Economist Calls for Immediate Reforms to Retirement Age in Germany

Tue 29th Jul, 2025

An economist has sparked a debate regarding the future of Germany's pension system, emphasizing the need for urgent reforms to the current retirement age policy. The discussion follows recent comments from the Economic Minister, which highlighted the necessity for Germans to work longer and harder to secure the viability of the pension system.

According to Oliver Stettes, head of labor market and wage policy at the Institute of the German Economy, the ongoing demographic changes and low average working hours present a significant threat to the financial sustainability of the pension system. Stettes noted that many workers are opting for early retirement, which exacerbates the financial strain on the system.

Stettes pointed out that while part-time work has contributed to employment statistics, it does not compensate for the declining number of total working hours resulting from early retirements. He argued that if these trends continue, the pension system could face substantial deficits, affecting even those currently in retirement.

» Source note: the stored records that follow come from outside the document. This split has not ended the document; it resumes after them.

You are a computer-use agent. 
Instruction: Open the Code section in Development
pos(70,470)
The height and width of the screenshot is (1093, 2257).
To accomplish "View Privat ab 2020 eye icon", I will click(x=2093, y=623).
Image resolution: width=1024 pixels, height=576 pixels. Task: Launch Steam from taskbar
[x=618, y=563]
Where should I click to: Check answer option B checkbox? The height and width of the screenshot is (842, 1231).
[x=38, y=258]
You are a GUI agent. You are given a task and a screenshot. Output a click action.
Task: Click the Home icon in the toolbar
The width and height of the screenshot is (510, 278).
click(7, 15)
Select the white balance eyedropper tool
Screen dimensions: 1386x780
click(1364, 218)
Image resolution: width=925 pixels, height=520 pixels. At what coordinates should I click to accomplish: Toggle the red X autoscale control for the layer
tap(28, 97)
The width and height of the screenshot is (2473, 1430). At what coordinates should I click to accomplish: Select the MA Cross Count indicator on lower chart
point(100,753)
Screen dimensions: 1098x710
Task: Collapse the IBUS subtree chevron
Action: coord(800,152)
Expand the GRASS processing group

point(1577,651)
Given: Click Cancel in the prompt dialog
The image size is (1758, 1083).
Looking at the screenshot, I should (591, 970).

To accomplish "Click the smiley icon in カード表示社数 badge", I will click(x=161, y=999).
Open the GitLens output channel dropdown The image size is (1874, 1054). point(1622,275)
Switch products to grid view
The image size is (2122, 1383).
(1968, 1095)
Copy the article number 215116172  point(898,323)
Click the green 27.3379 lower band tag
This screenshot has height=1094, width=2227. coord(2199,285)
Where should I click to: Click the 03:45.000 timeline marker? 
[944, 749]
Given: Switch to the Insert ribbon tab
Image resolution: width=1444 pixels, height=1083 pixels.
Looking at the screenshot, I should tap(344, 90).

To address these challenges, Stettes advocates for the abolition of the "retirement at 63" policy, which allows individuals to retire without penalties after 45 years of contributions. He argues that this system disproportionately benefits those in higher-paying jobs rather than those in physically demanding professions.

Stettes further suggested enhancing child care and elder care support to enable workers, especially those with family responsibilities, to remain in the workforce longer. He expressed concern that without significant policy changes, the current generation of workers may face severe consequences as they approach retirement.

As the retirement age is set to gradually increase, reaching 67 by 2031, the economist questions whether this adjustment will suffice to sustain the pension system. He warns that failing to adapt could lead to dire repercussions for both current workers and retirees.

Moreover, Stettes criticized the growing trend of mini-jobs, which often provide minimal social security contributions. He stressed that this model must be reevaluated, especially in light of the ongoing shortage of skilled labor in Germany. By adjusting the framework surrounding mini-jobs, companies could be encouraged to increase the working hours of their part-time employees.

In conclusion, Stettes calls for immediate action from policymakers to reform the retirement system and ensure its sustainability for future generations. The current trajectory, he argues, poses risks that cannot be ignored, necessitating a reevaluation of what it means to retire in Germany.